◆ **Given problem**
In the article on shared memory programming below, do these statements agree with the text? Answer yes or no for each, and quote the deciding words of the text. 1. Threads are also called lightweight processes. 2. The programs for the article were run in a Windows terminal. 3. Shared memory lets processes interact without contacting the kernel.

◆ **Document extract**
========================================================================
Understanding Shared Memory Programming With Pthreads and OpenMp

Shared memory helps programs communicate faster. Programs may use one or more processors and as a result, a process may have several threads.

Threads are referred to as lightweight processes. They are referred to as shared lightweight processes because they are formed by dividing a single process into many processes called threads.

Threading is a process that achieves parallelism. Parallelism is the simultaneous execution of many processes.

Browser tabs are threads. The same threading technology is used in Microsoft Word. This article will discuss how to use Pthreads and OpenMP in parallel programming.

Prerequisites

To follow along with this tutorial, you will need to:

Have Linux installed. For this article, I used the ubuntu 20.04 terminal to run the programs.
Have a basic knowledge of C and C++.
Have basic parallel programming expertise.

Prerequisites
Table of contents
The system architecture
An overview of shared memory process and threads
Managing and redistributing shared memory
Pthreads and their use
OpenMP and its use
- Creating a thread using OpenMP
- Parallelizing loops
Conclusion

The system architecture

System architecture is a conceptual model that specifies a system's structure, behavior, and other details about the sytem. Let us start with the system architecture to better grasp shared memory programming.

System architecture

Systems may have single-core or multi core CPUs. A multi-core CPU processes one thread per core, the memory area where several threads execute. They use free-access memory to build it. As much as the threads are separate, they share a memory space.

Shared memory does not allocate data. Also, changes to one thread affects all others in the shared memory. As an alternative, jobs in a memory passing paradigm share a single address space, which they read and write in separate threads.

An overview of shared memory process and threads

Multiple applications may access shared memory at the same time. This is possible through the use of shared memory. This helps processes to interact without contacting the kernel.

Shared memory is cruCial in POSIX and Windows. Processes can't interact or share resources without shared memory.

often, An operating system does not enable one process to access another's memory. If two processes use shared memory, the constraint must be lifted.

A process is a unit of work in a system. For example, text files are used to develop computer programs, which run as processes. After loading, the program may be divided into stack, heap, text, and data portions.
========================================================================
◆ **Records provided**
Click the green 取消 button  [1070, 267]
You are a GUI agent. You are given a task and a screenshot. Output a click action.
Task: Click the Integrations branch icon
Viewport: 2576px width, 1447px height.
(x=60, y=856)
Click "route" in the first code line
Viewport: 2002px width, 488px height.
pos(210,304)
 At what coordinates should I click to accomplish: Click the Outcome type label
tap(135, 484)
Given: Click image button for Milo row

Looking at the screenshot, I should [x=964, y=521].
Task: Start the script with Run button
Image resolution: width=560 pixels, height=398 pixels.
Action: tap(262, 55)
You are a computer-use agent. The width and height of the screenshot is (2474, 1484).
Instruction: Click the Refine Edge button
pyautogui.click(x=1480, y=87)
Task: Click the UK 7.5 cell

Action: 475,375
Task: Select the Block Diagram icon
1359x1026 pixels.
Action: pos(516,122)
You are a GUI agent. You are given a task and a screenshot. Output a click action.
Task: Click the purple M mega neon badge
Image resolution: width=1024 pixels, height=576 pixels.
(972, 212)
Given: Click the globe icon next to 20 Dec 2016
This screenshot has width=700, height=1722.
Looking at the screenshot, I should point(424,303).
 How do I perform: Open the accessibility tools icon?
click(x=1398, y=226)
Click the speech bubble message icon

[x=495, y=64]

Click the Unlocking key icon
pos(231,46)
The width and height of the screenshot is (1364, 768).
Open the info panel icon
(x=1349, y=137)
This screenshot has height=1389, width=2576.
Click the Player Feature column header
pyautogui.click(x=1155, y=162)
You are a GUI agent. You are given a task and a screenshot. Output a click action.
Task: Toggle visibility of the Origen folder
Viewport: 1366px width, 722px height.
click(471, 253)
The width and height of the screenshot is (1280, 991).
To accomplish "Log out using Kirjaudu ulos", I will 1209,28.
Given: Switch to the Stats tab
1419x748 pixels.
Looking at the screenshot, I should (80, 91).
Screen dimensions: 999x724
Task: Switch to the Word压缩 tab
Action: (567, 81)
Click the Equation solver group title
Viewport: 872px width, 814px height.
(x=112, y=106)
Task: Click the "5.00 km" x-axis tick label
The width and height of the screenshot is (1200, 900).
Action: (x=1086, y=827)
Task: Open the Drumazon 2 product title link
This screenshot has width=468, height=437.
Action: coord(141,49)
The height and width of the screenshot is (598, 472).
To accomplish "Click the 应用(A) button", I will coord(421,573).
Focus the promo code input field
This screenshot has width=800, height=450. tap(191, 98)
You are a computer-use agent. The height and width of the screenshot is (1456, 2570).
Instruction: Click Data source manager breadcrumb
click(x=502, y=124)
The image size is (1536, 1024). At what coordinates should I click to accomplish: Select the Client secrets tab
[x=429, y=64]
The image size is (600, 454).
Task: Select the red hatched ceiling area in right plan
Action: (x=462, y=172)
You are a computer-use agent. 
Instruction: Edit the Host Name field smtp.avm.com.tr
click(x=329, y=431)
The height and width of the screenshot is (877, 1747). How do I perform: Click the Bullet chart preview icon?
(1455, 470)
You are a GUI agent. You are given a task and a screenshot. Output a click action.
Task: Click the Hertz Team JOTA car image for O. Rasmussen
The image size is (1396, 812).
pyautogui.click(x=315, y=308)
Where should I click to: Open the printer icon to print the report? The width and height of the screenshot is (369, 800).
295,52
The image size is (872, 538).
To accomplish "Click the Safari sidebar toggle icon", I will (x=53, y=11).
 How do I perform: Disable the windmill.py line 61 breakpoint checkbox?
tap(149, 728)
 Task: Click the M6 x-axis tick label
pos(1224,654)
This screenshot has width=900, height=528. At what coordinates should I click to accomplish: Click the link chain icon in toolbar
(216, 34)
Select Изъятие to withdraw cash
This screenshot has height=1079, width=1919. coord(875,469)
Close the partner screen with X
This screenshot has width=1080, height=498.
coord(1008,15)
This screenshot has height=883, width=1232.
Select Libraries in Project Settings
========================================================================
◆ **Solution for this problem**
1. Yes: "Threads are referred to as lightweight processes."
2. No: "For this article, I used the ubuntu 20.04 terminal to run the programs."
3. Yes: "This helps processes to interact without contacting the kernel."